═══ Entries shown
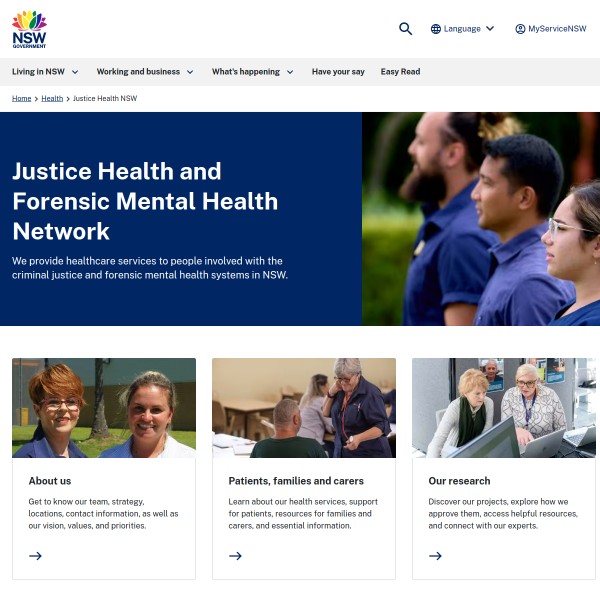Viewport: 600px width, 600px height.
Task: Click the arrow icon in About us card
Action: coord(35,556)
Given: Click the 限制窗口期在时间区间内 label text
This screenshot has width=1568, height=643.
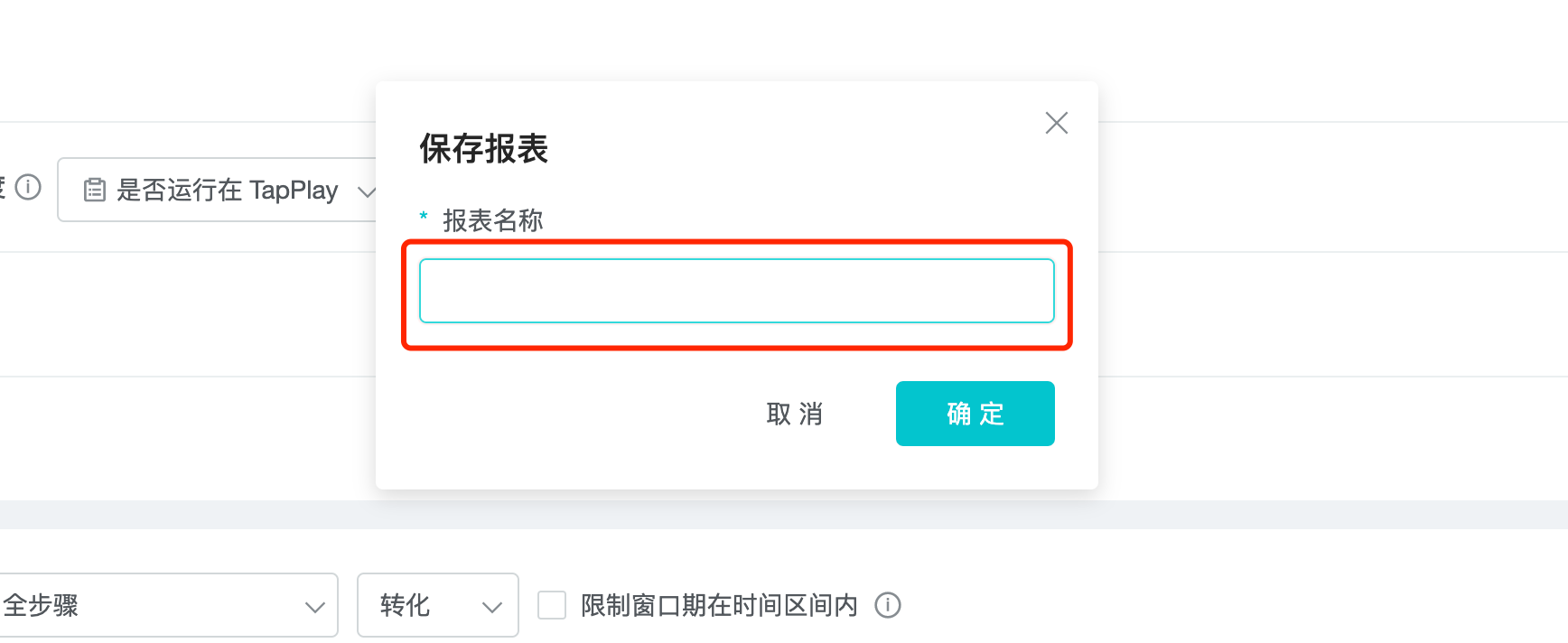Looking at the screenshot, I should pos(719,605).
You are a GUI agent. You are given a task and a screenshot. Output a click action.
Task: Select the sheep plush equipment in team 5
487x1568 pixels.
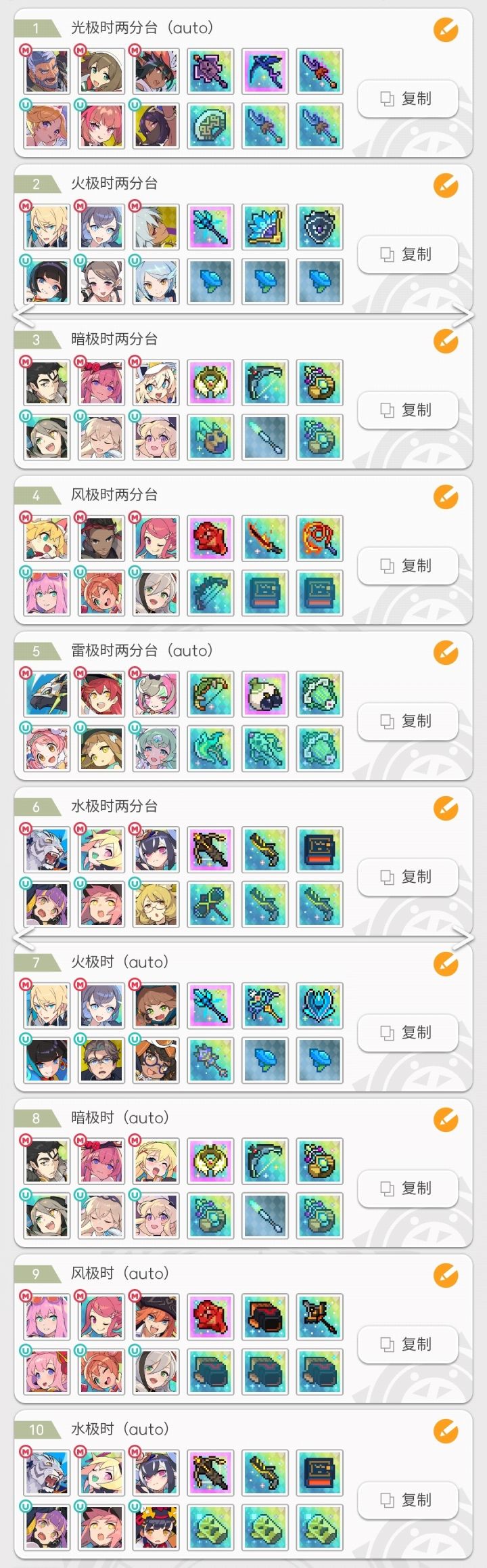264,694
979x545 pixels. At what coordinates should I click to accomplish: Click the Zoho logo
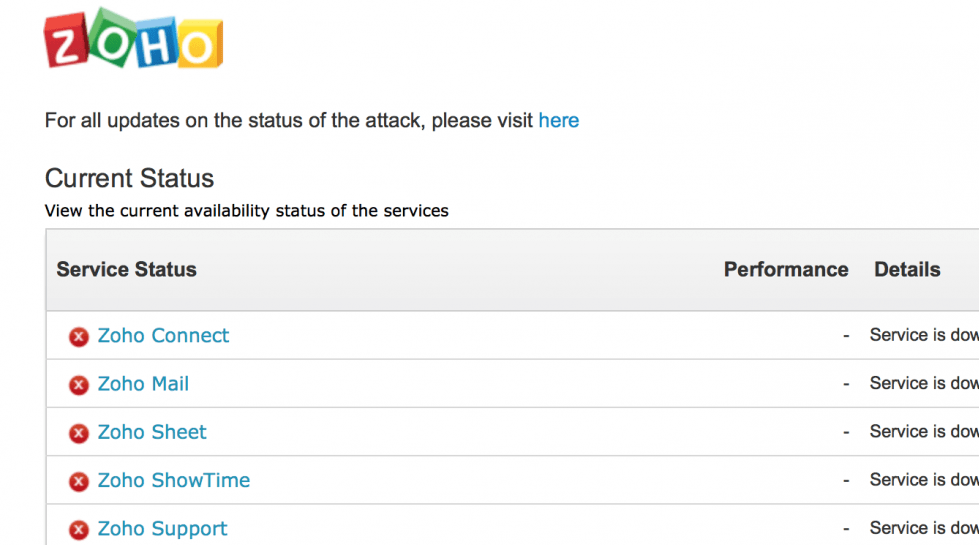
══════
═══ Entries shown
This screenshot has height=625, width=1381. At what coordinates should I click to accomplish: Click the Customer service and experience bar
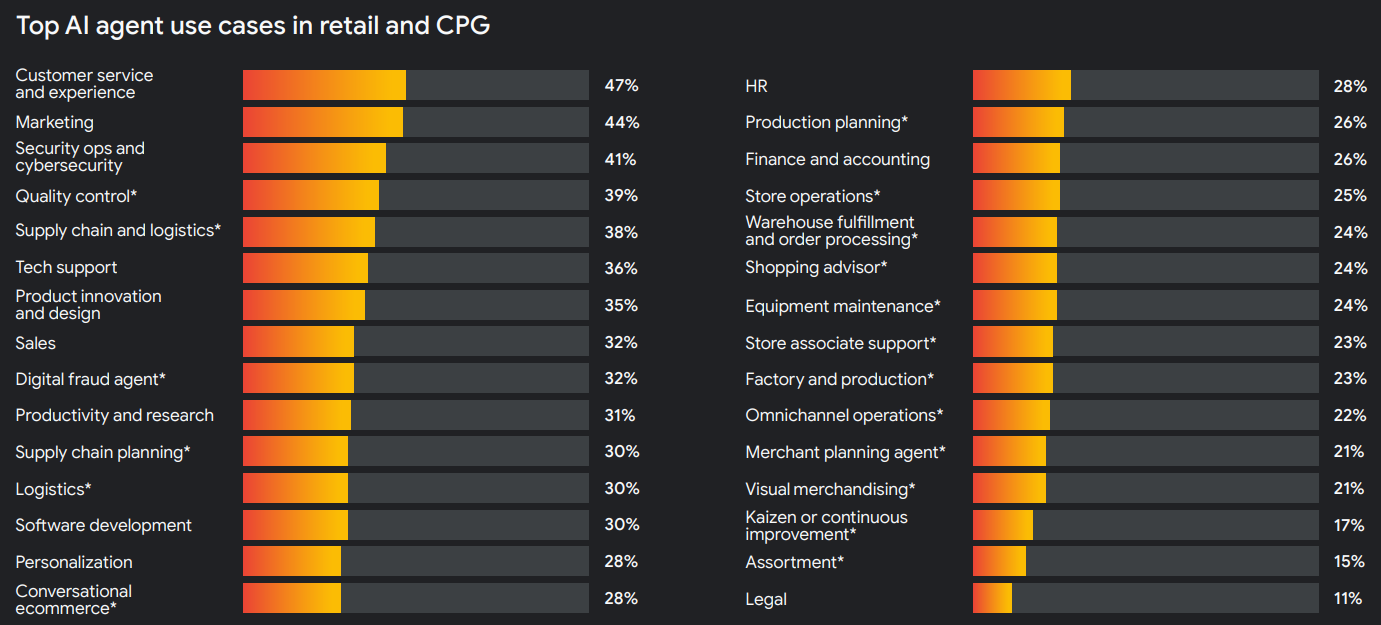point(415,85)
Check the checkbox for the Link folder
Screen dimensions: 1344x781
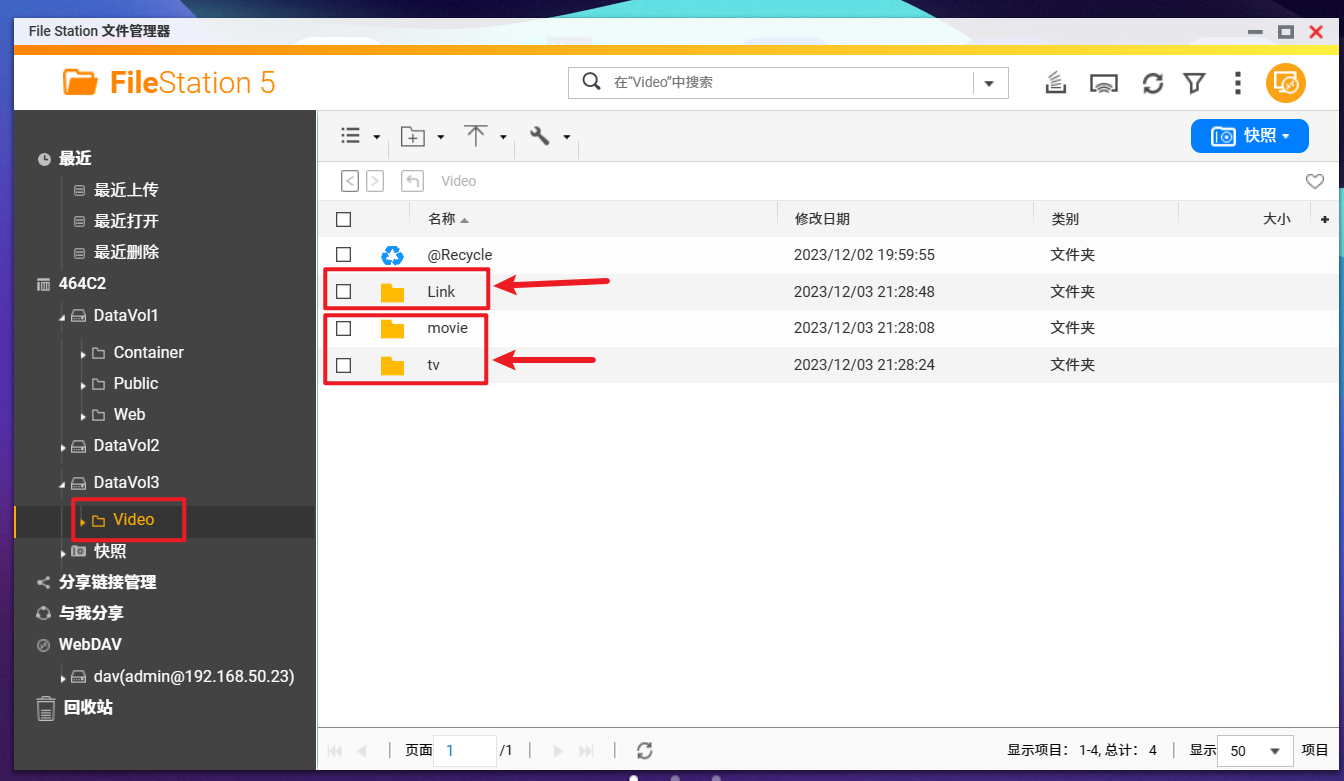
══════
═══ Entries shown
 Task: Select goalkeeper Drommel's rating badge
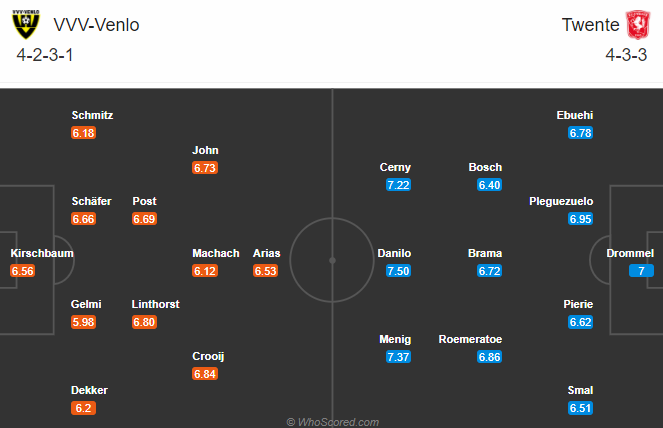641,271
══════
What to produce: Output exactly those lines of the data above that run from the line with "You are a GUI" up to and including the line with "979x545 pixels. At". No pictures go in.

Answer to the problem:
You are a GUI agent. You are given a task and a screenshot. Output a click action.
Task: Select the sheep plush equipment in team 5
487x1568 pixels.
264,694
979x545 pixels. At what coordinates should I click to accomplish: Click the Zoho logo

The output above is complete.